TO-DO LIST:
A. Copy the entries word for word, from the line with "play [button] (44, 631)" through the last entry.
B. Pick up the text on solving a nonlinear ODE by collocation and continue it from where it stops.

SOURCE EXCERPT:
** Start **
Solving a Nonlinear ODE with a Boundary Layer by Collocation

This example shows how to use spline commands from Curve Fitting Toolbox™ solve a nonlinear ordinary differential equation (ODE).

The Problem

We consider the nonlinear singularly perturbed problem

epsilon D^2g(x) + (g(x))^2 = 1 on [0..1]

Dg(0) = g(1) = 0.

This problem is already quite difficult for epsilon = .001, so we choose a modest

epsilon = .1;

The Approximation Space

We seek an approximate solution by collocation from C^1 piecewise cubics with a specified break sequence breaks, hence want the order k to be 4.

breaks = (0:4)/4;
k = 4;

We obtain the corresponding knot sequence as

knots = augknt(breaks,k,2)
knots = 1×14

         0         0         0         0    0.2500    0.2500    0.5000    0.5000    0.7500    0.7500    1.0000    1.0000    1.0000    1.0000

Whatever the choice of order and knots, the corresponding spline space has dimension

n = length(knots) - k
n = 10

Discretization

The number of degrees of freedom, 10, fits nicely with the fact that we expect to collocate at two sites per polynomial piece, for a total of 8 conditions, bringing us to 10 conditions altogether once we add the two side conditions.

We choose two Gauss sites for each interval. For the `standard' interval [-1/2 .. 1/2] of unit length, these are the two sites

gauss = .5773502692*[-1/2; 1/2];

From this, we obtain the whole collection of collocation sites by

ninterv = length(breaks)-1;
temp = (breaks(2:ninterv+1)+breaks(1:ninterv))/2;
temp = temp([1 1],:) + gauss*diff(breaks);
colsites = temp(:).';

The Numerical Problem

The numerical problem we want to solve is to find a piecewise polynomial (or pp) y of the given order, and with the given knots, that satisfies the nonlinear system

Dy(0) = 0

(y(x))^2 + epsilon D^2y(x) = 1 for x in colsites

y(1) = 0

Linearization

If y is our current approximation to the solution, then the linear problem for the better (?) solution z by Newton's method reads

Dz(0) = 0

w_0(x)z(x) + epsilon D^2z(x) = b(x) for x in colsites

z(1) = 0

with w_0(x) := 2y(x) and b(x) := (y(x))^2 + 1.
** End **
Some entries:
** Start **
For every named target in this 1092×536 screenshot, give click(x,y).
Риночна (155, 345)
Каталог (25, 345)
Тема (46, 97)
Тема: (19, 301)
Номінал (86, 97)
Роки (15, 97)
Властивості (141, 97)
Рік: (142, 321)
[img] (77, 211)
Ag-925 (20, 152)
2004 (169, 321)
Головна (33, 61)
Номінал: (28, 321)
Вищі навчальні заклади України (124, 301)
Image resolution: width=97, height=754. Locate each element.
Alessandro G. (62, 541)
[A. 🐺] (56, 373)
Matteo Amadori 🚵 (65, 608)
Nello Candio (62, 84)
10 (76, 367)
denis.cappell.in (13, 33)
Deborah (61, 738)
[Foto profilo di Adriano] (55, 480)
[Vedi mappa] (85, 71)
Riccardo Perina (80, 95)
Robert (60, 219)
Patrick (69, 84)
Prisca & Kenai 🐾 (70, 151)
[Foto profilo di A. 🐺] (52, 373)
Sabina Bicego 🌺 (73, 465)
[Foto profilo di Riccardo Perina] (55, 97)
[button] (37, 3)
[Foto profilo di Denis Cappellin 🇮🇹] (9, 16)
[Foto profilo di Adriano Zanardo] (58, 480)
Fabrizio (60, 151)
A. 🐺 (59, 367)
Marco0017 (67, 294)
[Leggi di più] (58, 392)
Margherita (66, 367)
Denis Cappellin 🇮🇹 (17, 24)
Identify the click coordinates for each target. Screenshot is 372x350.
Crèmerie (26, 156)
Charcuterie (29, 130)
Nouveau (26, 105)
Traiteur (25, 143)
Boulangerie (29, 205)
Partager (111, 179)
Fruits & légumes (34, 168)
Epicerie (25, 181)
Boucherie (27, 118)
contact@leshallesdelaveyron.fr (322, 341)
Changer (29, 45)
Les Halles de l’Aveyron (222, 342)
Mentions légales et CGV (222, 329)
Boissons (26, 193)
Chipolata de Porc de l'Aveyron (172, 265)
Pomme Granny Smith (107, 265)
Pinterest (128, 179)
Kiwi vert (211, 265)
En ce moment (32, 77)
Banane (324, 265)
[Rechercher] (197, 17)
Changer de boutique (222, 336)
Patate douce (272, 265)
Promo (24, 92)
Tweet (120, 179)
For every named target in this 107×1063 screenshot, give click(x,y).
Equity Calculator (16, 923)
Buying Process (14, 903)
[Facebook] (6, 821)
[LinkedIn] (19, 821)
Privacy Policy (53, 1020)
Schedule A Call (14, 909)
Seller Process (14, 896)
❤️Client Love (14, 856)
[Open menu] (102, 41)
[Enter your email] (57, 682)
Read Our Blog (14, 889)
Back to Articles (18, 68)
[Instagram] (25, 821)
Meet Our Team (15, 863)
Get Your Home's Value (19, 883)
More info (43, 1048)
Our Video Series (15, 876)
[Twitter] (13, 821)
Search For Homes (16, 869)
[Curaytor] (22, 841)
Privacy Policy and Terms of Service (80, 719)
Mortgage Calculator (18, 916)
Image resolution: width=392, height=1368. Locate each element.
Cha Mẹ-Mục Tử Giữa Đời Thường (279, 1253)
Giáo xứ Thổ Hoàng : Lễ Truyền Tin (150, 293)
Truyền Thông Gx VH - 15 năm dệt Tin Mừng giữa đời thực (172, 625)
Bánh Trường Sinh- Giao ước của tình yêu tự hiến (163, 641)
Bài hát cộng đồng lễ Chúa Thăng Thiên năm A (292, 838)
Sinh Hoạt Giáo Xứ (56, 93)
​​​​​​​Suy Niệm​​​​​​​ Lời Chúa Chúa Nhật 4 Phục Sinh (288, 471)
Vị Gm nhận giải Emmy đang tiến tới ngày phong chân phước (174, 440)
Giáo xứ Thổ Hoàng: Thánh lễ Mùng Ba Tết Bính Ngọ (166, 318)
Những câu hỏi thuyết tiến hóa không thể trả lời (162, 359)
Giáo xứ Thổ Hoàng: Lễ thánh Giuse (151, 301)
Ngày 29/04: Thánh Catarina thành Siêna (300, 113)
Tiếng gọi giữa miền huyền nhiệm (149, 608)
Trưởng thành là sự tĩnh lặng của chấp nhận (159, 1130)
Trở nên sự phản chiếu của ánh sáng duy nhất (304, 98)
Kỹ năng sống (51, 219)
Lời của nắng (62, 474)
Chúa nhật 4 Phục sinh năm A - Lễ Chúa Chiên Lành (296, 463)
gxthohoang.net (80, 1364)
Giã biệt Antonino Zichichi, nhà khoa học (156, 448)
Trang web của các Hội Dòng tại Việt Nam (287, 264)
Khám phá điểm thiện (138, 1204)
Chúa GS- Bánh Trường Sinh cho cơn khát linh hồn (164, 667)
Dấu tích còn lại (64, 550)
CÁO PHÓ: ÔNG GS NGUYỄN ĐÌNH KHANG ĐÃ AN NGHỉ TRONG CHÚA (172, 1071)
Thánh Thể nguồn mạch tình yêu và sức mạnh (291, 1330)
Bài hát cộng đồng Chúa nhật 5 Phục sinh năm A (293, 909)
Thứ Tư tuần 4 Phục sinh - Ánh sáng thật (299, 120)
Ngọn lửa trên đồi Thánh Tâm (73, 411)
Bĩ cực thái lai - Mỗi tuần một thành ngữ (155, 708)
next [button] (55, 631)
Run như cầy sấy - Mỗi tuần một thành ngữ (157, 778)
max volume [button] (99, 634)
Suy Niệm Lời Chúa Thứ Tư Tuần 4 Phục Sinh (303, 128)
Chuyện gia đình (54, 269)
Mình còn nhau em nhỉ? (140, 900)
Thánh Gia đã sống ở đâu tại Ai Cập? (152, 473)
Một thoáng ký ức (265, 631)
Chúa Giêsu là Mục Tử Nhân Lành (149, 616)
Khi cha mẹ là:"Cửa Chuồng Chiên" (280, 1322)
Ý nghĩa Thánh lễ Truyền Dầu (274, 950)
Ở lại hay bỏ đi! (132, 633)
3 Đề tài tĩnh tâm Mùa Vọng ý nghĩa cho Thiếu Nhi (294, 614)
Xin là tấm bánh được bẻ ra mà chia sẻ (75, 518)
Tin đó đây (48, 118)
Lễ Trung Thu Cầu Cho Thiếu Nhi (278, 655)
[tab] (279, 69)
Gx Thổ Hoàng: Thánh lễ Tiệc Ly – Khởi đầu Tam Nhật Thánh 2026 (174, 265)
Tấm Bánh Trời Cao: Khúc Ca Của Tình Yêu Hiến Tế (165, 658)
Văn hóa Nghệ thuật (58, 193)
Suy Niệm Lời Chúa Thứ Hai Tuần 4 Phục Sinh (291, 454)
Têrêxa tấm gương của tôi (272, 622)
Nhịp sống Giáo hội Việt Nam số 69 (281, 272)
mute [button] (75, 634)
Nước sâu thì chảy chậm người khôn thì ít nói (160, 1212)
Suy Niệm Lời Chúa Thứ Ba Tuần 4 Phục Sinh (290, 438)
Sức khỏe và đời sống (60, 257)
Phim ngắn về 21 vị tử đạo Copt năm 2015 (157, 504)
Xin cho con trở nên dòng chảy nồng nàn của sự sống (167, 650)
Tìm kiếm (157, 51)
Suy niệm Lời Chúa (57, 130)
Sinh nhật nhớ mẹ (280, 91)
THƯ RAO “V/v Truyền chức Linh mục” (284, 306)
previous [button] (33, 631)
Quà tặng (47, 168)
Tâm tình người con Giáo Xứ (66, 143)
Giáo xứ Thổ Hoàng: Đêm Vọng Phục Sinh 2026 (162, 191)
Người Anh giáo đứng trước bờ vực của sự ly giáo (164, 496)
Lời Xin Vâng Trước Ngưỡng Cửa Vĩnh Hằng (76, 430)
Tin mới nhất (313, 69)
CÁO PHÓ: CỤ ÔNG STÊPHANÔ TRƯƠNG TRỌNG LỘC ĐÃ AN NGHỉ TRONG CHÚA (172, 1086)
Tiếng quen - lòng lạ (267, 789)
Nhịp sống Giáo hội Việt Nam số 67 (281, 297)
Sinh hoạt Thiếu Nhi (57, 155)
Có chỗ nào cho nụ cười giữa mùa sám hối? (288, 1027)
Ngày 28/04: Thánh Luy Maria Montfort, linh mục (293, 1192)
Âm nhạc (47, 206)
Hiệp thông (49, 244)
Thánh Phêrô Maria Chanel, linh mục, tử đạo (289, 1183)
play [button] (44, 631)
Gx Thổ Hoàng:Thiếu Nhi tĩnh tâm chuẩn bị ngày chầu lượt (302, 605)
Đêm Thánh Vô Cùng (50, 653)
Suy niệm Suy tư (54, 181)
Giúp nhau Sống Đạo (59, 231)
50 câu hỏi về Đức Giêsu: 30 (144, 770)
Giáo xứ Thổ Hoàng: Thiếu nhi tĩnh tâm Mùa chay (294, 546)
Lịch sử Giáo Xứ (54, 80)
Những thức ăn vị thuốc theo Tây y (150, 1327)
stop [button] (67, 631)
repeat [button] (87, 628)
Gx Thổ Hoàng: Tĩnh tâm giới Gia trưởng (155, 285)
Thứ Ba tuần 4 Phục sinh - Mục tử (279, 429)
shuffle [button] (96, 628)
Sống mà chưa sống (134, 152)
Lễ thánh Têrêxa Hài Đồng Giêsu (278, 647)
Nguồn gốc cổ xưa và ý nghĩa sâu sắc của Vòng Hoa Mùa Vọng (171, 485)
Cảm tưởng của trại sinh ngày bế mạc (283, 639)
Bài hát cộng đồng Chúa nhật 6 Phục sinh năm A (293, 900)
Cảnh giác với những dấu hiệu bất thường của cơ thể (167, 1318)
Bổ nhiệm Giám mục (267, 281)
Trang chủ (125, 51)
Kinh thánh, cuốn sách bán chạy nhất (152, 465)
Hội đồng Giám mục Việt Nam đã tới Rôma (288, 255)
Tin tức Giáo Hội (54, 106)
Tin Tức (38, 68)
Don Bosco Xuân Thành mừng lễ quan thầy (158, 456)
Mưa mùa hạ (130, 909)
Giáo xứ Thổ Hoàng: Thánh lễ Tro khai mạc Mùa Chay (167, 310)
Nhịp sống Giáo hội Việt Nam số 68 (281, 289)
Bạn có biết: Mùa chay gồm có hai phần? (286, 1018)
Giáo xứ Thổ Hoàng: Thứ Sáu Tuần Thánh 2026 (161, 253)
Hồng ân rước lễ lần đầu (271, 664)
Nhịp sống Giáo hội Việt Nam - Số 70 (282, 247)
** End **
EXPECTED RESPONSES:
A.
play [button] (44, 631)
Gx Thổ Hoàng:Thiếu Nhi tĩnh tâm chuẩn bị ngày chầu lượt (302, 605)
Đêm Thánh Vô Cùng (50, 653)
Suy niệm Suy tư (54, 181)
Giúp nhau Sống Đạo (59, 231)
50 câu hỏi về Đức Giêsu: 30 (144, 770)
Giáo xứ Thổ Hoàng: Thiếu nhi tĩnh tâm Mùa chay (294, 546)
Lịch sử Giáo Xứ (54, 80)
Những thức ăn vị thuốc theo Tây y (150, 1327)
stop [button] (67, 631)
repeat [button] (87, 628)
Gx Thổ Hoàng: Tĩnh tâm giới Gia trưởng (155, 285)
Thứ Ba tuần 4 Phục sinh - Mục tử (279, 429)
shuffle [button] (96, 628)
Sống mà chưa sống (134, 152)
Lễ thánh Têrêxa Hài Đồng Giêsu (278, 647)
Nguồn gốc cổ xưa và ý nghĩa sâu sắc của Vòng Hoa Mùa Vọng (171, 485)
Cảm tưởng của trại sinh ngày bế mạc (283, 639)
Bài hát cộng đồng Chúa nhật 6 Phục sinh năm A (293, 900)
Cảnh giác với những dấu hiệu bất thường của cơ thể (167, 1318)
Bổ nhiệm Giám mục (267, 281)
Trang chủ (125, 51)
Kinh thánh, cuốn sách bán chạy nhất (152, 465)
Hội đồng Giám mục Việt Nam đã tới Rôma (288, 255)
Tin tức Giáo Hội (54, 106)
Tin Tức (38, 68)
Don Bosco Xuân Thành mừng lễ quan thầy (158, 456)
Mưa mùa hạ (130, 909)
Giáo xứ Thổ Hoàng: Thánh lễ Tro khai mạc Mùa Chay (167, 310)
Nhịp sống Giáo hội Việt Nam số 68 (281, 289)
Bạn có biết: Mùa chay gồm có hai phần? (286, 1018)
Giáo xứ Thổ Hoàng: Thứ Sáu Tuần Thánh 2026 (161, 253)
Hồng ân rước lễ lần đầu (271, 664)
Nhịp sống Giáo hội Việt Nam - Số 70 (282, 247)

B.
In fact, by choosing w_0(1) := 1, w_1(0) := 1, and

w_2(x) := epsilon, w_1(x) := 0 for x in colsites

and choosing all other values of w_0, w_1, w_2, and b not yet specified to be zero, we can give our system the uniform shape

w_0(x)z(x) + w_1(x)Dz(x) + w_2(x)D^2z(x) = b(x) for x in sites

where

sites = [0,colsites,1];

Linear System to be Solved

This system converts into one for the B-spline coefficients of its solution z. For this, we need the zeroth, first, and second derivative at every x in sites and for every relevant B-spline. These values are supplied by the spcol command.

Here is the essential part of the documentation for spcol:

SPCOL B-spline collocation matrix.

COLLOC = SPCOL(KNOTS,K,TAU) is the matrix

[ D^m(i)B_j(TAU(i)) : i=1:length(TAU), j=1:length(KNOTS)-K ],

with D^m(i)B_j the m(i)-fold derivative of B_j,

B_j the j-th B-spline of order K for the knot sequence KNOTS,

TAU a sequence of sites,

both KNOTS and TAU are assumed to be nondecreasing, and

m(i) is the integer #{ j<i : TAU(j) = TAU(i) }, i.e., the

'cumulative' multiplicity of TAU(i) in TAU.

We use spcol to supply the matrix

colmat = spcol(knots,k, brk2knt(sites,3));

with brk2knt used here to triple each entry of sites, and thus we get in colmat, for each x in sites, the value and the first and second derivatives at x of all the relevant B-splines.

From this, we get the collocation matrix by combining the row triple associated with x using the weights w_0(x), w_1(x), w_2(x) to get the row corresponding to x of the matrix of our linear system.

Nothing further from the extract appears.